The influence of ascorbic acid on the free-radical metabolism of xenobiotics: the example of diaziquone.

Diaziquone (AZQ) is a quinone-containing alkylating agent undergoing trials as an antitumor drug. The quinone moiety of this compound places it among a group of compounds whose activity is believed to be modulated by a redox cycle that activates the compounds to their free radicals (e.g., adriamycin). AZQ is unique among these compounds in that it can be reduced to its free radical (AZQH) by a variety of cells in culture, including human and murine cancer cells. Red blood cells (RBC) were also observed to reduce AZQ to its free radical. Using electron spin resonance (ESR), we observed that soon after the AZQ free radical appeared, it decayed and was replaced by a doublet with ESR parameters that suggested the presence of the ascorbyl radical (AH).

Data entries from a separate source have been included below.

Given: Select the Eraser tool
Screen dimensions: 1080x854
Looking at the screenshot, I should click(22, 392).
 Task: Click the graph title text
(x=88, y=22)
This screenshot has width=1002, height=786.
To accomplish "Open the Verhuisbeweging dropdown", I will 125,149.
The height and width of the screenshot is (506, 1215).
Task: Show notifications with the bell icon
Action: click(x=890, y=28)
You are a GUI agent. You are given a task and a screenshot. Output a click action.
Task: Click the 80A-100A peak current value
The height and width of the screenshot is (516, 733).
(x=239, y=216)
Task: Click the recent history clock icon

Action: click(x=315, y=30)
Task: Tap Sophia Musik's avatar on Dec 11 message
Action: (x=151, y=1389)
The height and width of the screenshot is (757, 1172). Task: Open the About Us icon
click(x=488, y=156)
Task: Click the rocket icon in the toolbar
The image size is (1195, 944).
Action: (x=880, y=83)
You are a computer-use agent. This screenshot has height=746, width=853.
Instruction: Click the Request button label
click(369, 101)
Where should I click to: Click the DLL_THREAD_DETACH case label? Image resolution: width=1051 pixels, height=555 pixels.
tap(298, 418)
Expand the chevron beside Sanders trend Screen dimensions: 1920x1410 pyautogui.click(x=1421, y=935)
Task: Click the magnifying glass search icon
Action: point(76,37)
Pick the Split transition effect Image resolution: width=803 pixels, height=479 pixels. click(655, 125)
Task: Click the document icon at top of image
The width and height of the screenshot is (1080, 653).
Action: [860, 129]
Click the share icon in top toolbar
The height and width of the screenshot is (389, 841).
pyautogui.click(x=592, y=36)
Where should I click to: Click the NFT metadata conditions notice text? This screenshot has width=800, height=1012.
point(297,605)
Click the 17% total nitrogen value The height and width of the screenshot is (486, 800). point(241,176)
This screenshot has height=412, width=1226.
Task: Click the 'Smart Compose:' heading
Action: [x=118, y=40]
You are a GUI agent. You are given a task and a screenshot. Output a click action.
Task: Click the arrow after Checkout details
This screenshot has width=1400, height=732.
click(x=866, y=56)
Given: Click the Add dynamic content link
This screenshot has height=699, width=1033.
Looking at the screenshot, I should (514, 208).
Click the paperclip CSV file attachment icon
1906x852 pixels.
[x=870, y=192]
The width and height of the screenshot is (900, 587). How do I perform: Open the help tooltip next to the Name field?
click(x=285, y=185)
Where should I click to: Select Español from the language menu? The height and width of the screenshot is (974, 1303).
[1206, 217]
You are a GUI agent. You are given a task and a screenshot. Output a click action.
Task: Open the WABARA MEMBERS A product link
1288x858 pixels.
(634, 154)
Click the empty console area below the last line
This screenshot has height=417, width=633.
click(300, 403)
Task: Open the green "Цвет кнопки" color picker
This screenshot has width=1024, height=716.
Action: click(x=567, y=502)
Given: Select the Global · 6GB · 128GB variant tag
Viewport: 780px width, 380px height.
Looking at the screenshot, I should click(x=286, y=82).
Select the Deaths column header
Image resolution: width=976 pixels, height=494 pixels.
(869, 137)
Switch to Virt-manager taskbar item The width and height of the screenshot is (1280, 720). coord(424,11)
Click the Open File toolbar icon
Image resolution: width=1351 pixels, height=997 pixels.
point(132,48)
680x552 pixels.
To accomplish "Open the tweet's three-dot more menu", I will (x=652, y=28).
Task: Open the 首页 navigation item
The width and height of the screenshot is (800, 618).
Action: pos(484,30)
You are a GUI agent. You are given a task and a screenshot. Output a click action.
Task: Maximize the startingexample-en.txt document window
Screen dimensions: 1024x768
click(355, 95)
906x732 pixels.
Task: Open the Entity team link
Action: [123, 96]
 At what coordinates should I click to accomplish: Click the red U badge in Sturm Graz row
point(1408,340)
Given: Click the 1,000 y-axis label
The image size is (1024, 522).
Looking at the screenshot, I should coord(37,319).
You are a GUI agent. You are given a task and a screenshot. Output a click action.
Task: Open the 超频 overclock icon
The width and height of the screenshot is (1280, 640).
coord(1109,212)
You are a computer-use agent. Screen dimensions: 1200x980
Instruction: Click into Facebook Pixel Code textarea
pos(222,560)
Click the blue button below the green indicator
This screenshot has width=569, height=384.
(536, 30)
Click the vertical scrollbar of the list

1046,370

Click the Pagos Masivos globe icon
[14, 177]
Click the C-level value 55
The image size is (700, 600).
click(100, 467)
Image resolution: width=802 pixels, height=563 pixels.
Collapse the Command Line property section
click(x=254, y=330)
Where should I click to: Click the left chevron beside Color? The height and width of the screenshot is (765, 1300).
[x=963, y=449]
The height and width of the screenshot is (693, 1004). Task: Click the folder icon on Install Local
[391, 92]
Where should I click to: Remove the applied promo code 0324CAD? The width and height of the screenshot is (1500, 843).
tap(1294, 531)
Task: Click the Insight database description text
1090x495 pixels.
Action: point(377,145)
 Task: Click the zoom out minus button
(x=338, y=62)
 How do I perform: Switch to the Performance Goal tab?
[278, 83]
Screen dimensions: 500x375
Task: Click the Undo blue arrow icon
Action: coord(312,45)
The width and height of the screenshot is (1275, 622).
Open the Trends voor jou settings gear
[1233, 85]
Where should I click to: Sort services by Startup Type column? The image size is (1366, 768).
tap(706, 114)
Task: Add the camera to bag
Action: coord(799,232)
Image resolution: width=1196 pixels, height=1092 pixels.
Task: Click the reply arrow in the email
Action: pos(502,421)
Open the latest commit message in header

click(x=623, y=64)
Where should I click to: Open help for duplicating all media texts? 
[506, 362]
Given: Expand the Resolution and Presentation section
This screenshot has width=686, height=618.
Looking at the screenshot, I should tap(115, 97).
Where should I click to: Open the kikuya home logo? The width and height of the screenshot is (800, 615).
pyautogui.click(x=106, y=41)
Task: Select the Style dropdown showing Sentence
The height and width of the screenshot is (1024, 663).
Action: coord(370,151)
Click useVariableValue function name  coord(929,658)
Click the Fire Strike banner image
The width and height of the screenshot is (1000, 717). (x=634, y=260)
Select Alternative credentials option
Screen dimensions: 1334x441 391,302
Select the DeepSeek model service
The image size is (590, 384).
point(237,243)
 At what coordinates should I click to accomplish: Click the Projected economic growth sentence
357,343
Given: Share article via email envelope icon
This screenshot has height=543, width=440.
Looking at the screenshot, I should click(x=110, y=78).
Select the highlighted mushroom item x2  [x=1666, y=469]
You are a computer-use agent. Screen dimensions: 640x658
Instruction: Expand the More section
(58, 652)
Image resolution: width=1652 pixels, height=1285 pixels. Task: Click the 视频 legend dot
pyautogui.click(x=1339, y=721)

The identity of AH was confirmed by adding exogenous ascorbic acid to AZQ free radicals generated by a suspension of L1210 murine leukemia cells. The endogenous ascorbic acid was shown to arise mostly from the "buffy coat" of an RBC preparation which contained leukocytes. Leukocytes are second only to the adrenals in level of ascorbic acid in humans. Cyclic voltammetry of ascorbic acid, AZQ, and adriamycin in Hank's Balanced Salt Solution (HBSS pH 7.5), the buffer used for biological measurements, showed that the oxidation peak potential for ascorbic acid (Eap = +0.43 V) is closer to the reduction peak potential for AZQ (Ecp = -0.36 V) than that for adriamycin (Ecp = -0.67 V). This may explain why the ascorbic acid redox system interacts with that of AZQ but not with that of ADR.